А теперь Ричардсон по телефону произнес:
— Если бы все они были такими умными, как ты, куколка, у меня была бы не жизнь, а мечта. Кое-кто из них считает, что отношения с общественностью все равно что половая связь с массами. Так или иначе, попроси шефа позвонить мне, как только закончится совещание, хорошо? Я буду у себя в кабинете.
— Будет сделано.
— И еще, Милли.
— Да?
— Что, если я заеду вечером? Скажем, около семи.
Молчание. Затем Милли неуверенно произнесла:
— Я не знаю.
— Что значит — не знаю? — Тон Ричардсона не допускал возражений — это был тон человека, который не собирается отступать. — У тебя что-то запланировано?
— Нет, — сказала Милли, — но… — И, помедлив, добавила: — Разве канун Рождества традиционно не проводят дома?
Ричардсон расхохотался, но смех получился неискренний.
— Если только это заботит тебя — забудь. Могу заверить: у Элоизы собственные планы на канун Рождества, и мне в них нет места. Она будет даже благодарна, если ты обеспечишь мое отсутствие.
Тем не менее Милли медлила, помня о принятом решении. Но теперь… она заколебалась: ведь может получиться большой перерыв… Стараясь выиграть время, она сказала:
— Разумно ли это? У операторов ведь есть уши.
— В таком случае нечего давать им пишу, — отрезал Ричардсон. — Так в семь?
— Хорошо, — наконец произнесла Милли и положила трубку.

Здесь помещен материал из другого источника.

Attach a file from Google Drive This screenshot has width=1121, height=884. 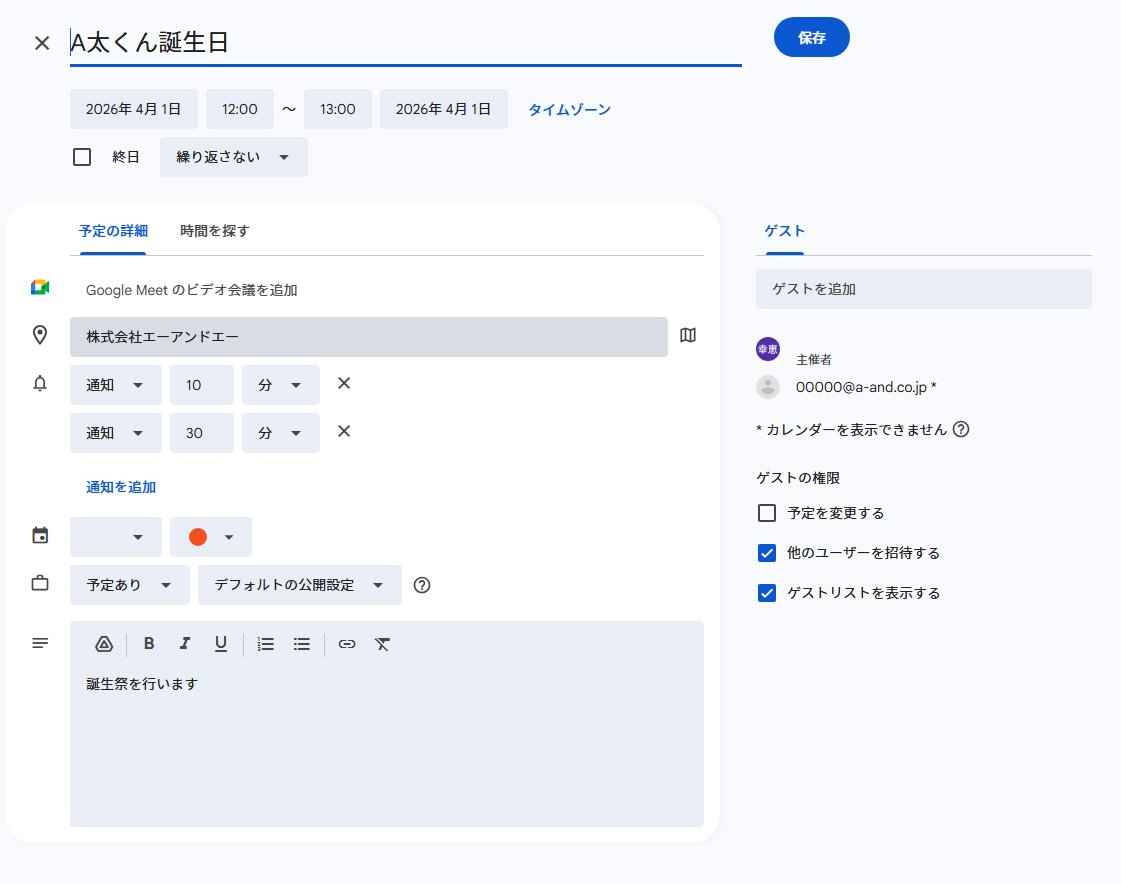pyautogui.click(x=103, y=643)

Закончив разговор по телефону, она по привычке надела серьги.
Минуту-другую она не отходила от стола, держа руку на телефоне, словно сохраняя связующую нить. Затем подошла задумчиво к высокому арочному окну, выходившему во двор перед зданиями парламента.

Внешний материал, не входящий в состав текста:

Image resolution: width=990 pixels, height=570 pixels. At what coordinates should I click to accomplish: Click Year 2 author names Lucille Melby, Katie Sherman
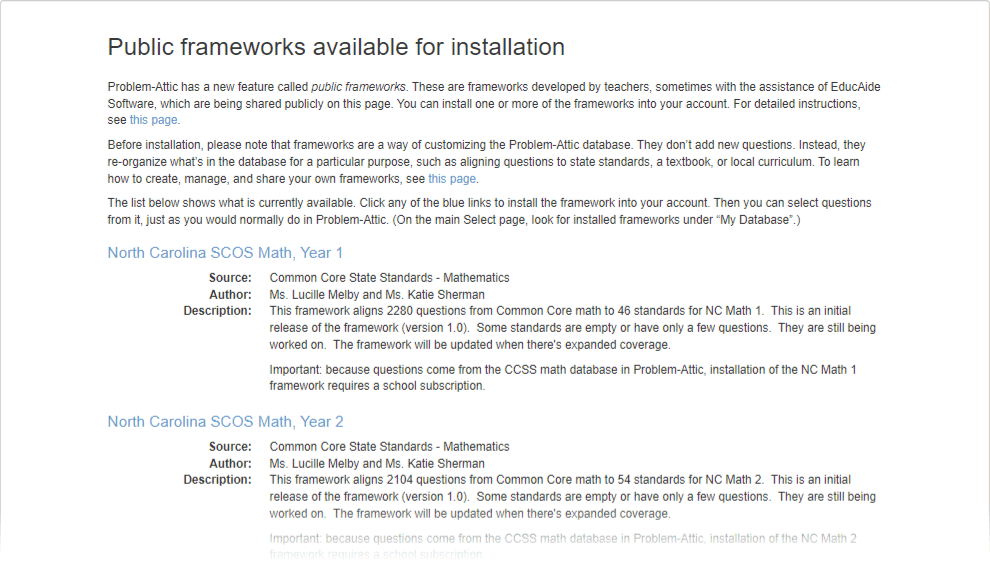point(377,464)
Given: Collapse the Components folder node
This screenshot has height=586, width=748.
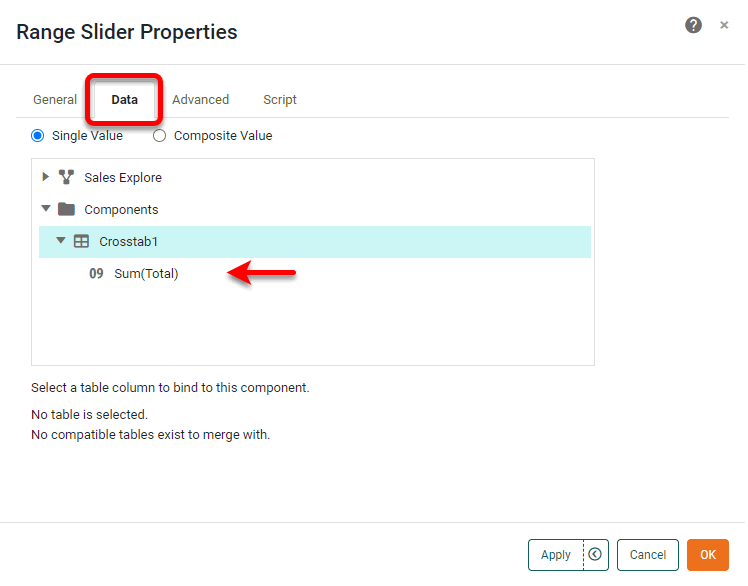Looking at the screenshot, I should click(46, 209).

Небо потемнело, и пошел снег. Теперь столицу уже накрывало толстое белое одеяло. Из окна Милли виден был центр: башня Мира, высокая и стройная на фоне свинцового неба, возвышающаяся точно пусковая башня над палатой общин и сенатом; квадратные готические башенки Западного блока, а за ним — здание Конфедерации, вздымающееся огромным горбом словно мрачная крепость; колонны клуба «Ридо», стоящего бок о бок с белокаменным зданием американского посольства, а перед всем этим — Веллингтон-стрит, по обыкновению, с заторами в движении. Порой пейзаж выглядел суровым и серым, что, как думала иногда Милли, характерно для климата и природы Канады. А сейчас, в зимнем одеянии, угловатость и жесткость линий сглаживались. Прогноз погоды был правильный, подумала Милли. Оттаву ждет снежная зима.

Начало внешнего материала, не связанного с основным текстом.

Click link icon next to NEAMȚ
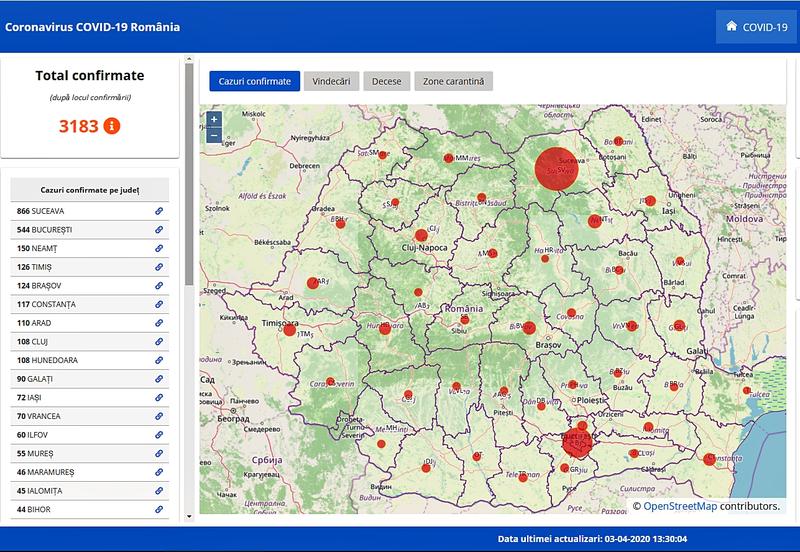This screenshot has width=800, height=552. [x=159, y=248]
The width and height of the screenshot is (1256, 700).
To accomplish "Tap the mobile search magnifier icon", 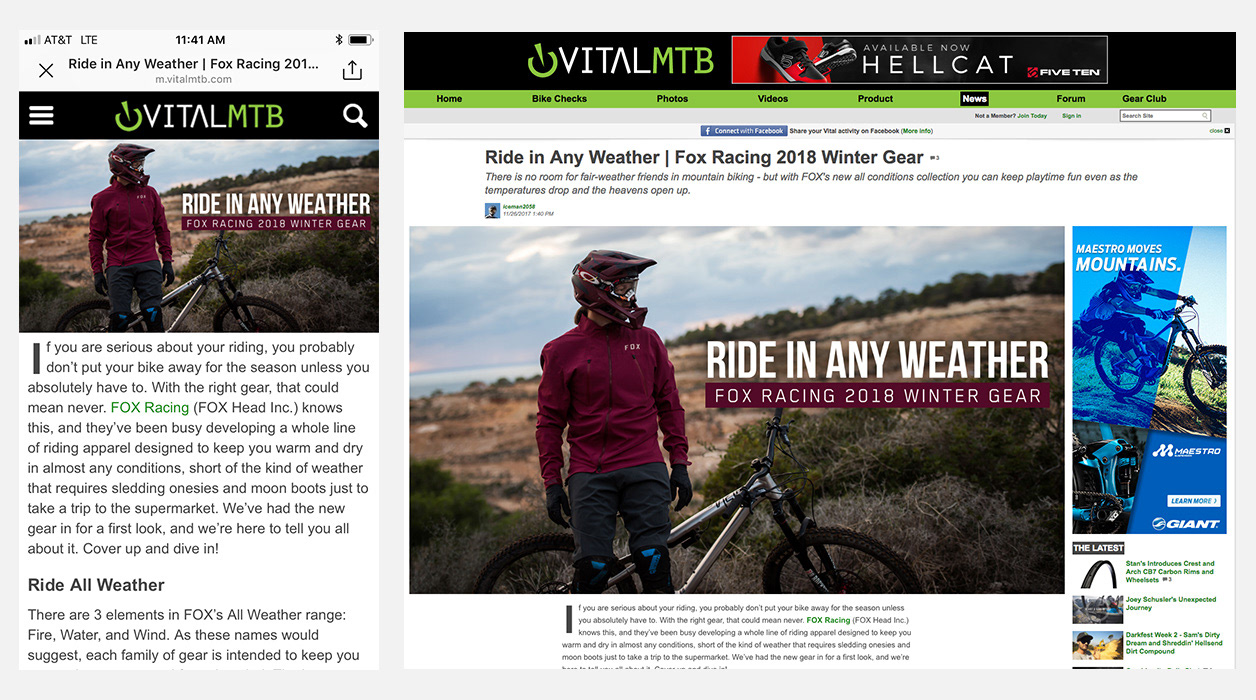I will point(355,116).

Серьги снова причиняли ей боль. И она вторично их сняла.
2
Джеймс Хоуден с серьезным видом вошел в высокий, с бежевым ковром зал Тайного совета. Остальные члены совета — Каустон, Лексингтон, Несбитсон, Перро и Мартенинг — уже расселись ближе к концу большого овального стола, окруженного двадцатью четырьмя стульями из резного дуба с красными кожаными сиденьями, на которых было принято большинство решений, повлиявших на историю Канады с тех пор, как она вошла в состав Конфедерации. В стороне, за гораздо меньшим столом, появился стенографист — маленький скромный мужчина в пенсне, с открытым блокнотом и упаковкой заточенных карандашей.
При появлении премьер-министра пятеро сидевших в зале встали, но Хоуден жестом усадил их обратно и прошел к похожему на трон креслу с высокой спинкой, стоявшему во главе стола.